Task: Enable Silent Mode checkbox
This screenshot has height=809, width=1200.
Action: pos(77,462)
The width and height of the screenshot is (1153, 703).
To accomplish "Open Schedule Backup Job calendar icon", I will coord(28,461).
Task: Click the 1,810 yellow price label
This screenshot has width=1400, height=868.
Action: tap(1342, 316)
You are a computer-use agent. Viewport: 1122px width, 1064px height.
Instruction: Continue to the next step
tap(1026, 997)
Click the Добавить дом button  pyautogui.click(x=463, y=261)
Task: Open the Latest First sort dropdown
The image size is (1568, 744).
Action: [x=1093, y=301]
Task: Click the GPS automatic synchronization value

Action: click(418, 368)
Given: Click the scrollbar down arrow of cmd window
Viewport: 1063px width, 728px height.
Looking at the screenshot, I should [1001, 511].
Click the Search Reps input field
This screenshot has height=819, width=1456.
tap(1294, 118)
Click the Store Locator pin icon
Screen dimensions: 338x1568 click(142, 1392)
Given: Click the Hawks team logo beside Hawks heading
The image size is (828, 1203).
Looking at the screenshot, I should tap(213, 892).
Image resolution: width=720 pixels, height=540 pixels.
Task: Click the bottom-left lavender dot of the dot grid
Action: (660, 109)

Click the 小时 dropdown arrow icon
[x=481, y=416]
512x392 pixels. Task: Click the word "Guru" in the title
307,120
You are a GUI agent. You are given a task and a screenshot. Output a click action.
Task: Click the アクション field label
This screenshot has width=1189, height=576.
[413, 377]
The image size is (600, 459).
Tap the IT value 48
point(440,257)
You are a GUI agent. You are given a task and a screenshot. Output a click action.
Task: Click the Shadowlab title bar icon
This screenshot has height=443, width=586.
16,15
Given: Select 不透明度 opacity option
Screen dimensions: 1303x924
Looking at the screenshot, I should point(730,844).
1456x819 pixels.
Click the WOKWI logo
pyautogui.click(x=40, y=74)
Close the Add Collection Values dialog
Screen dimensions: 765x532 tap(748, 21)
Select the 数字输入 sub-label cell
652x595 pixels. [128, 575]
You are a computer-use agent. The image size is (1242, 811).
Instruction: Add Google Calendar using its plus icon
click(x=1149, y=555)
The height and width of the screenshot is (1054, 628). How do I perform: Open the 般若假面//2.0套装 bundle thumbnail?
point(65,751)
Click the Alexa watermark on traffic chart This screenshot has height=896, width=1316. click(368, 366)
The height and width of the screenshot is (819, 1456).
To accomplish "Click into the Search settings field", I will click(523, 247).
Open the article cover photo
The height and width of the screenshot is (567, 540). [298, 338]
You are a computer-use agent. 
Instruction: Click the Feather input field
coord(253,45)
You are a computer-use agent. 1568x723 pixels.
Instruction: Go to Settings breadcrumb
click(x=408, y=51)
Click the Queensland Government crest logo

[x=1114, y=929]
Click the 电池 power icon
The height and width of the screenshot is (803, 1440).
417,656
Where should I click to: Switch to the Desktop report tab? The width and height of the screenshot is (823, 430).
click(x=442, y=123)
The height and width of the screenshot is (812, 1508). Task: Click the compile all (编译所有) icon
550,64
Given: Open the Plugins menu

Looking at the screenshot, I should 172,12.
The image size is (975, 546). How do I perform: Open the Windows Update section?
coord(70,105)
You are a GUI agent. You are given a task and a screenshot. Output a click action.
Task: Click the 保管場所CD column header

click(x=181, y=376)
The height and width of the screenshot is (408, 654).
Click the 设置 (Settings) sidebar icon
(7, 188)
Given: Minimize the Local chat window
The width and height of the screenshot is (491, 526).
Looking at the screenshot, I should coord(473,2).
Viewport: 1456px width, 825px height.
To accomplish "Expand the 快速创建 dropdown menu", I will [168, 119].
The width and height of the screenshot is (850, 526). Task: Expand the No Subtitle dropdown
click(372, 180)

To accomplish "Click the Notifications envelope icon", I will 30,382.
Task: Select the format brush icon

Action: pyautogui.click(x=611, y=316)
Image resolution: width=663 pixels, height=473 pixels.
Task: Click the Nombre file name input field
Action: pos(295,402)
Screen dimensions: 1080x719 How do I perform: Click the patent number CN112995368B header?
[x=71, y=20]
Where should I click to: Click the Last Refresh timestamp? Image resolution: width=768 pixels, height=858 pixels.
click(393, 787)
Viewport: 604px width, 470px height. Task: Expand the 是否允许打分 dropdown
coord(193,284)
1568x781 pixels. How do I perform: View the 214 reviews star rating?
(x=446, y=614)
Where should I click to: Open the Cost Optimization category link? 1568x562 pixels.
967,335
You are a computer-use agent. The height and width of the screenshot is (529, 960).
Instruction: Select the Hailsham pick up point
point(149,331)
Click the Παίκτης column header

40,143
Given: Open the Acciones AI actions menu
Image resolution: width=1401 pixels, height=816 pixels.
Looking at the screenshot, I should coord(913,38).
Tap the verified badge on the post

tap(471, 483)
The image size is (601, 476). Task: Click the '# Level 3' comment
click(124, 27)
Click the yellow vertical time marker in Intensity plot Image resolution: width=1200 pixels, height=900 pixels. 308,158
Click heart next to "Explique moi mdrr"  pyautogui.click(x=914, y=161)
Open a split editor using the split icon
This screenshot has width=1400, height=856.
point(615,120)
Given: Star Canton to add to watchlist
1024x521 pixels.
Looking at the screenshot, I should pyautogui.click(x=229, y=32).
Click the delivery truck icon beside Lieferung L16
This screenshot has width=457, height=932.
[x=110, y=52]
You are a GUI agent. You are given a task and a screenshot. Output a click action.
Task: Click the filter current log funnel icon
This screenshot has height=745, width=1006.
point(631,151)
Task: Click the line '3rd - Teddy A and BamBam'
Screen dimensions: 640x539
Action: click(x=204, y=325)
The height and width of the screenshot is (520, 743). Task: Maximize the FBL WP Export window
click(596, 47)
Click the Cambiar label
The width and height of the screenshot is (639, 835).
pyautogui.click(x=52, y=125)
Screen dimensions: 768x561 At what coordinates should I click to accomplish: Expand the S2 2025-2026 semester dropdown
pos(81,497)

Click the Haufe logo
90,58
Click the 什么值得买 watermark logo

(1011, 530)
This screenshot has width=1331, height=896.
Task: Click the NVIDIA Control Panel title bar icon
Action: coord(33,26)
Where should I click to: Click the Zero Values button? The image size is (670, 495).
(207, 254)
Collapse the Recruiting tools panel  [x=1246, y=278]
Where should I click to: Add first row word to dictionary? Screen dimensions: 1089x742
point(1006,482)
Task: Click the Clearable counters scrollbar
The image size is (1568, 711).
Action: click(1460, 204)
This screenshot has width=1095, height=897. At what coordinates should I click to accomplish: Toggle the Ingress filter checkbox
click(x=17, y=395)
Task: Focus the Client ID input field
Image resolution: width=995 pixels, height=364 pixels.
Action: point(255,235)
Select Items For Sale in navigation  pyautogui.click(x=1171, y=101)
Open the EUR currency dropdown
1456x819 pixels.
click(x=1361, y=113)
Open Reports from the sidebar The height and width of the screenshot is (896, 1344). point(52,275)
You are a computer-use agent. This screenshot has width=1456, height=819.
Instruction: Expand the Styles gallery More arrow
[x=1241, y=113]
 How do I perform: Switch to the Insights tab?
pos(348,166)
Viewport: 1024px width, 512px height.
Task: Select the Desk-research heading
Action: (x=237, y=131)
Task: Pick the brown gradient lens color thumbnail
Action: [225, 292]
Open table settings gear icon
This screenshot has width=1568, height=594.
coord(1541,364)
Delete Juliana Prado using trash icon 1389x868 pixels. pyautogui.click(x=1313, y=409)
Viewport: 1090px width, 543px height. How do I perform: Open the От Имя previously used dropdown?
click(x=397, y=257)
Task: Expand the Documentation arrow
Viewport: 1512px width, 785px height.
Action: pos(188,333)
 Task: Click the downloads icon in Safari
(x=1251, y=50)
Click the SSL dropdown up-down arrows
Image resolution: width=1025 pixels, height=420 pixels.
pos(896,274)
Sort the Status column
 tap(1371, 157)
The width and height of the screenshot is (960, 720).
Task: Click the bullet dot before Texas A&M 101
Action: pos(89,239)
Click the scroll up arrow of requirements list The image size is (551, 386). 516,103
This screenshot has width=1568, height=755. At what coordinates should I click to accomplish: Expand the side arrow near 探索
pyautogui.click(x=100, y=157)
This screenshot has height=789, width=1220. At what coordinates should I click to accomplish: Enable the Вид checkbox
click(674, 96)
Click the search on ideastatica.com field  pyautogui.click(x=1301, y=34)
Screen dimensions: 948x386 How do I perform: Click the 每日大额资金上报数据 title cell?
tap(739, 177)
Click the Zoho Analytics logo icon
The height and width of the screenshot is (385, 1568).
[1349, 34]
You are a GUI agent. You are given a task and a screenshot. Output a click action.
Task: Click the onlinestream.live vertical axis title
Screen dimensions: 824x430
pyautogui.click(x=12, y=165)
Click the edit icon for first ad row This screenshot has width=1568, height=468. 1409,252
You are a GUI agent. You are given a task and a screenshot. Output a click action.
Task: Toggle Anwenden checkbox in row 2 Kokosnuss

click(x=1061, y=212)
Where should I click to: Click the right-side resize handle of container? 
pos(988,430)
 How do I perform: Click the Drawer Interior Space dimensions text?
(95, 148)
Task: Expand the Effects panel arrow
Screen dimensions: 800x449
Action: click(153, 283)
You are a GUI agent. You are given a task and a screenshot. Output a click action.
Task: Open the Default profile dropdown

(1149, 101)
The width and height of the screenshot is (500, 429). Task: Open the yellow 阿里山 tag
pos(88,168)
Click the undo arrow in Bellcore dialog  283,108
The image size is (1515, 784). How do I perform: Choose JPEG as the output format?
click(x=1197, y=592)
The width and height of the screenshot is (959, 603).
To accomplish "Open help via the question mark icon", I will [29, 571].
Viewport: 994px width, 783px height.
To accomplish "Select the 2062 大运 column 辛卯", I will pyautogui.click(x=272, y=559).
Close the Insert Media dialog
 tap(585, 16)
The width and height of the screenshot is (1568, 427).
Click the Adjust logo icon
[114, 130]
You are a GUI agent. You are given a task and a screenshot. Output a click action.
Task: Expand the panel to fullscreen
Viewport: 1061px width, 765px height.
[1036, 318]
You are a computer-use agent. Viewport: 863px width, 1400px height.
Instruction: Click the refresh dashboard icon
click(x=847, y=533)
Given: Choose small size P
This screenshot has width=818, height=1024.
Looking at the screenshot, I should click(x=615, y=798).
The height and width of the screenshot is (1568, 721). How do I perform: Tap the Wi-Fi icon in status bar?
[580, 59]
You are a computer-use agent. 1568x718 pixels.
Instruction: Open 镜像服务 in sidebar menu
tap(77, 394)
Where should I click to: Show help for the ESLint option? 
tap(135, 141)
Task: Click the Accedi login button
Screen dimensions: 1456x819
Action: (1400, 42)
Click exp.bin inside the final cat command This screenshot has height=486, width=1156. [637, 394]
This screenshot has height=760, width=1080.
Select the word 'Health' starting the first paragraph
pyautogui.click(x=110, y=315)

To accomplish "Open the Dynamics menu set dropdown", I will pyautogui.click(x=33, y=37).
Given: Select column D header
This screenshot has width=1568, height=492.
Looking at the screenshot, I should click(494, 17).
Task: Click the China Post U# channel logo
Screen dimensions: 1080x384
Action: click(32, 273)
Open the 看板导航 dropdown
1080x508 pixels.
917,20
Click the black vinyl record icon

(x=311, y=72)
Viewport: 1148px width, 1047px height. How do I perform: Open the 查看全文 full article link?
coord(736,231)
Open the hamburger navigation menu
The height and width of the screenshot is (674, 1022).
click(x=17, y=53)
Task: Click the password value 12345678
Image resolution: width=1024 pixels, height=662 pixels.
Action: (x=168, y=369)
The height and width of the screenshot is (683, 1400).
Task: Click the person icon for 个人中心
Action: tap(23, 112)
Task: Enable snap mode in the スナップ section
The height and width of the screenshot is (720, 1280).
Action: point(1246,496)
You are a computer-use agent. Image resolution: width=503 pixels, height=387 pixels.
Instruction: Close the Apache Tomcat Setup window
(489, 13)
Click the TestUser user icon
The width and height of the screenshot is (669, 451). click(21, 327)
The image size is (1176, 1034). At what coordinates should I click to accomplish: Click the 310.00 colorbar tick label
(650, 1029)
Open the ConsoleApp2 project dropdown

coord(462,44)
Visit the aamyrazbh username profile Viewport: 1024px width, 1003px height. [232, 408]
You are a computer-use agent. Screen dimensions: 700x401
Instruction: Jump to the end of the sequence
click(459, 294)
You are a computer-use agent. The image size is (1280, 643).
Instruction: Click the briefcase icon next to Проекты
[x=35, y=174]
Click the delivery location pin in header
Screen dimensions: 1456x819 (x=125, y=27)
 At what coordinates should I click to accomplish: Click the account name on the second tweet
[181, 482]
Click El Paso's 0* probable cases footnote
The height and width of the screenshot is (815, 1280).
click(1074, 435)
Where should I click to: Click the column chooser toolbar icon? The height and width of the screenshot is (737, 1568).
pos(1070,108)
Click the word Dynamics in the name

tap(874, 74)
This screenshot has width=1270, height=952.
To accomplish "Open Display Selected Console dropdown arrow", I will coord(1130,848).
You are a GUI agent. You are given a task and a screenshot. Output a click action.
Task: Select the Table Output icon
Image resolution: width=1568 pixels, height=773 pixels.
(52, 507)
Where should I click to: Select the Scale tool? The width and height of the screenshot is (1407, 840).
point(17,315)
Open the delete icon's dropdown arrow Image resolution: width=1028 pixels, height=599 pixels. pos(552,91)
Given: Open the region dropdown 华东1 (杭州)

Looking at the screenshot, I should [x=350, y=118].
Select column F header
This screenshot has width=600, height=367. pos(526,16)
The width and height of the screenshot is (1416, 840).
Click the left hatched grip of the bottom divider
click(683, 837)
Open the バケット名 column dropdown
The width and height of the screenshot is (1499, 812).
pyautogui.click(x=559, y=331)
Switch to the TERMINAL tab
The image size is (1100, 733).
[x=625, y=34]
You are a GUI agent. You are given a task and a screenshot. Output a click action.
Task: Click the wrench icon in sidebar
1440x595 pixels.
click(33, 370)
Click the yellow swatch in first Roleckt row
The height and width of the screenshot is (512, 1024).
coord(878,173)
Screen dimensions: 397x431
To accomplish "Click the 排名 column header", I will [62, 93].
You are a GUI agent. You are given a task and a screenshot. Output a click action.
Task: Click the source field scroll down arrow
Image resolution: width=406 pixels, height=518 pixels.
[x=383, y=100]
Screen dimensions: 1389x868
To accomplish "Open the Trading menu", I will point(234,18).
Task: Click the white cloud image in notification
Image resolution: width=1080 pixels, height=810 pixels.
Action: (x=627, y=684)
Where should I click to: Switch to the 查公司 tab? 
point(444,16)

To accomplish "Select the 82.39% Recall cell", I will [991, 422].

= WHAT YOU HAVE TO DO =
Starting at the first of the items and ending at the line that contains "Click the Добавить", both included, reproduce those lines alone, requests included, with every coordinate in the answers multiplied by 0.45 and rounded to a whole number, halves going up. Leave all other numbers as they are.

= FINISHED EXERCISE =
Task: Enable Silent Mode checkbox
This screenshot has height=809, width=1200.
Action: pos(35,208)
The width and height of the screenshot is (1153, 703).
To accomplish "Open Schedule Backup Job calendar icon", I will coord(13,207).
Task: Click the 1,810 yellow price label
This screenshot has width=1400, height=868.
Action: tap(604, 142)
You are a computer-use agent. Viewport: 1122px width, 1064px height.
Instruction: Continue to the next step
tap(462, 449)
Click the Добавить дом button  pyautogui.click(x=208, y=117)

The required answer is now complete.